Leaders from the evangelical community gathered at the White House this week to meet, and pray, with President Donald Trump. According to those present, the topic of impeachment was widely discussed. Robert Jeffress, a staunch Trump supporter and senior pastor at First Baptist Church in Dallas, Texas tells McClatchy’s Washington Bureau that evangelicals believe that impeaching Trump is its own attack on values.”They really believe that to impeach President Trump would be to impeach their own closely held values. And that’s why they take impeachment so personally.” Johnnie Moore, a member of the United States Commission on International Religious Freedom, claimed that evangelicals represent a third of the population, and that their voices shouldn’t be lost. PRRI data shows that evangelicals represent closer to one sixth of the population (15.3%). Additional data from PRRI’s American Values Survey shows that virtually all Republican white evangelical Protestants (98%) oppose Trump being impeached and removed from office.

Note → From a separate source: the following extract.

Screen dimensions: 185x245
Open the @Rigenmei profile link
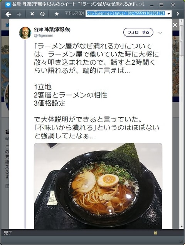coord(43,35)
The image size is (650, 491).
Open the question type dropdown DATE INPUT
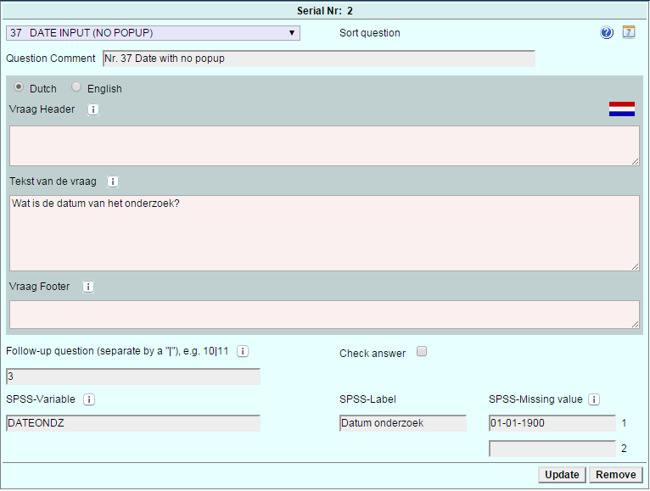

Missouri Official Testifies About Existence of Secret Abortion Clinic Document

This week in Missouri, a court battle began to play out that will ultimately determine whether Missouri will become the first state in the country without an abortion clinic. During the beginning of the trial, Randal Williams, the state’s health director, spoke under oath about a spreadsheet kept by the state that tracked women’s menstrual cycles. The document was kept as a method to see which patients had undergone “failed abortions,” essentially returning to the clinic for an additional procedure. “While the spreadsheet did not identify patients by name, the document included medical ID numbers and procedure dates, as well as the gestational age of the fetus and day of the patients’ last period,” writes Caitlin Cruz in Vice. According to legal scholars, this constitutes a serious violation of patient privacy. The existence of such a document has added a new wrinkle to the contentious abortion date going on in Missouri, which is expected to stretch into early 2020. According to PRRI data, nearly one in five (19%) Missouri residents think abortion should be illegal in all cases. 

Fractured Nation: Widening Partisan Polarization Across the U.S.

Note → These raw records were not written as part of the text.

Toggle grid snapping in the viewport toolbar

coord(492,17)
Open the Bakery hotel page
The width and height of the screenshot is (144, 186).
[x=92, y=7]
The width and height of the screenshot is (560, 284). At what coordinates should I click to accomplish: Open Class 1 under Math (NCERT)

In a recent piece for Politico Magazine, Thomas Pepinsky looks at the broader political ramifications surrounding the impeachment battle between Democrats and Republicans. The impeachment inquiry, and attitudes surrounding it, are emblematic of what Pepinsky refers to as “regime cleavage”—a division within a population marked by conflict about the foundations of a governing system. “In societies facing a regime cleavage, a growing number of citizens and officials believe that norms, institutions and laws may be ignored, subverted or replaced,” Pepinsky writes. He uses impeachment as one subject where Democrats and Republicans continue to be pushed further apart, and how that shows the regime change mindset at play. PRRI data indicates that a recent national increase in impeachment support has been driven by a 10 percentage point surge in Democratic support for impeachment, up from 78% in mid-September to nearly nine in ten (88%). Republican (7%) and independent (49%) support for impeachment and removal is unchanged from the mid-September levels (6% and 47%, respectively). More than 9 in 10 (93%) Republicans remain opposed to impeaching Trump and removing him from office.

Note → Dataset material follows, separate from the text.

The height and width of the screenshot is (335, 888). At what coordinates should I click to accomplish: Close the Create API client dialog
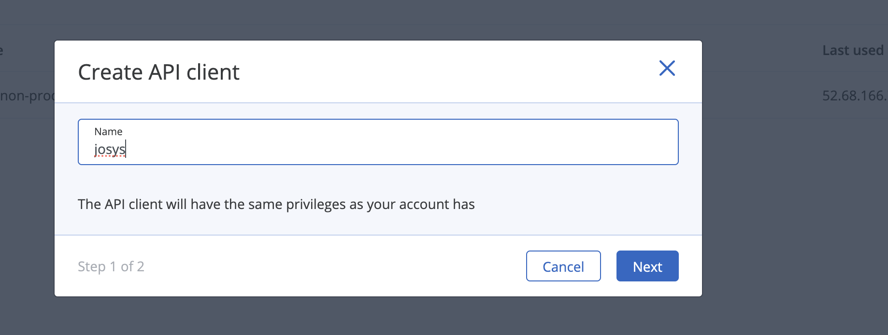pyautogui.click(x=667, y=68)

Another Voter Purge Coming to Georgia

The Georgia Secretary of State’s office confirmed this week that over 300,000 voters could be purged from election rolls ahead of the 2020 presidential election. According to the state, those who could be purged are voters who have been inactive in recent elections. This comes two years after more than half a million voter Georgia voters were removed from election registries. Fair Action Group, founded by former Georgia gubernatorial candidate Stacey Abrams, criticized the move. “Voters should not lose their right to vote simply because they have decided not to express that right in recent elections,” the group said. “Anytime a voter purge is conducted, errors can be made, including active voters being wrongly included on the list.” A 2018 PRRI/The Atlantic poll found that 7% of Americans report that the last time they tried to vote, they or a household member were told their name did not appear on the rolls even though they were registered. Black (10%) and Hispanic (11%) Americans are about twice as likely as white Americans (5%) to report that they or a household member had this experience.